Work instructions: Write out all of the entries that follow, word for word, but skip the pictures.

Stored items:
'''

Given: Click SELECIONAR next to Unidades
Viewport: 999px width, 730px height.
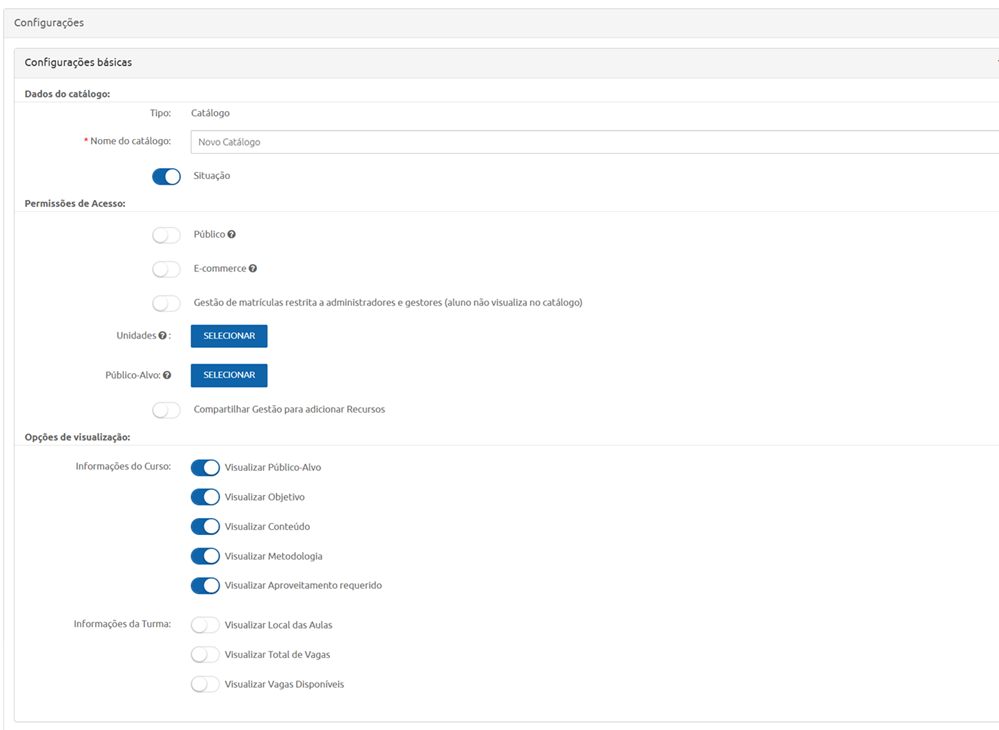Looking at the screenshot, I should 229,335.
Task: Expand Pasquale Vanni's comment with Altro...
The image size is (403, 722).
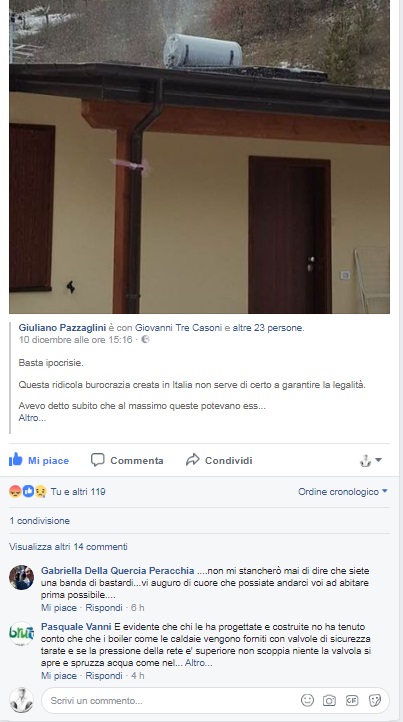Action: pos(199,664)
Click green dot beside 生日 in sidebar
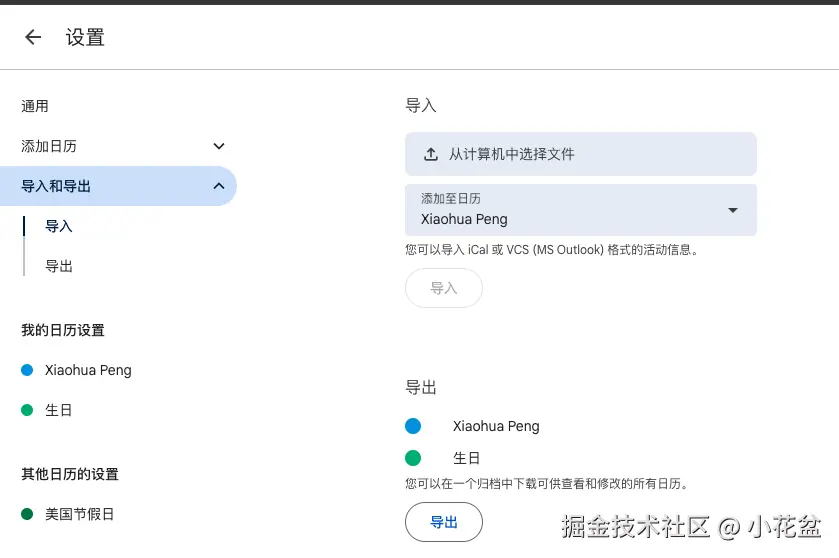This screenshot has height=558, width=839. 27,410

'''

Solution to the problem:
Given: Click SELECIONAR next to Unidades
Viewport: 999px width, 730px height.
Looking at the screenshot, I should 229,335.
Task: Expand Pasquale Vanni's comment with Altro...
The image size is (403, 722).
Action: pos(199,664)
Click green dot beside 生日 in sidebar
This screenshot has height=558, width=839. 27,410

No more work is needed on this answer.